В то время Оскар был выдающимся мастером беседы, самым блестящим из всех, кого я слышал в Англии, но в дальнейшем его мастерство достигло еще более блестящих высот. Его беседа вскоре заставила меня забыть об отталкивающих особенностях его внешности: действительно, вскоре я совсем перестал их замечать, и не понимал, как они могли столь сильно меня впечатлить при первом знакомстве. Этот человек был столь необычайно оживлен и добродушен, столь очаровательно весел, блистал столь острым умом. Его энтузиазм тоже был заразителен. Он интересовался всеми интеллектуальными вопросами, особенно - если они были как-то связаны с искусством или литературой. Когда Оскар говорил, его лицо светилось, и вы видели лишь его глаза, в которых отражалась душа, слышали только его музыкальный тенор. Оскар поистине был, как говорят французы, «шармёром».

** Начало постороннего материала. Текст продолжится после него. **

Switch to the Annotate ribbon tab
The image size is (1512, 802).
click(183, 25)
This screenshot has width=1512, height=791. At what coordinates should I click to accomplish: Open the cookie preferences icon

Через десять минут я признался себе, что Оскар мне понравился, его речь стала очень оживленной. Он мог сказать что-то неожиданное почти на любую тему. Разум Оскара был могуч и гибок, он с удовольствием его использовал. Кроме того, Оскар был начитан, читал на нескольких языках, особенно - на французском, и его превосходная память служила ему добрую службу. Даже когда Оскар просто цитировал сказанное великими писателями, он придавал этим словам новый оттенок. И присущий ему юмор уже начал озарять каждую тему яркими вспышками.
Кажется, во время нашего первого ланча Оскар рассказал мне, что Харпер попросил его написать книгу на сто тысяч слов и предложил за нее крупную сумму, кажется, пять тысяч долларов авансом. Оскар серьезно написал издателю, что в английском языке нет ста тысяч слов, поэтому он не может взяться за эту работу, и весело смеялся, как ребенок, над своей удачной отповедью.
- Письма издателя и свой ответ я послал в газеты, - добавил Оскар и снова рассмеялся, внимательно меня изучая: насколько я понял его потребность в саморекламе?
Примерно тогда экспромт Оскара заставил весь город смеяться. За одним из обедов дамы сидели за столом слишком долго, а Оскару захотелось курить. Вдруг хозяйка дома указала ему на лампу, абажур которой начал тлеть:
- Мистер Уайльд, снимите, пожалуйста, абажур, он дымит.
Оскар выполнил ее просьбу, отметив:
- Счастливая лампа!
Эта очаровательная дерзость имела огромный успех.
На заре нашей дружбы мне следовало бы понять, что его любовь к необычному, его парадоксы и афоризмы были для него естественны, проистекали непосредственно из его вкусов и темперамента. Наверное, нужно определить для себя раз и навсегда жизненные установки Оскара более подробно и развернуто, чем я это делал прежде.
Многие думают, что у Оскара Уайльда не было четких и связных представлений о жизни, никаких убеждений, никакая вера не направляла его шаги бродяги. Но такое мнение - несправедливость по отношению к Оскару. У него была своя собственная философия, и он на удивление последовательно придерживался ее много лет. Его жизненные установки проще всего понять, если поставить его рядом с Гете. Оскар придерживался художественного взгляда на жизнь, который первым провозгласил Гете, а в юности даже и переоценивал с удивительным упорством. «Красота - это больше, чем добро, - утверждал Гете, - поскольку красота содержит в себе добро».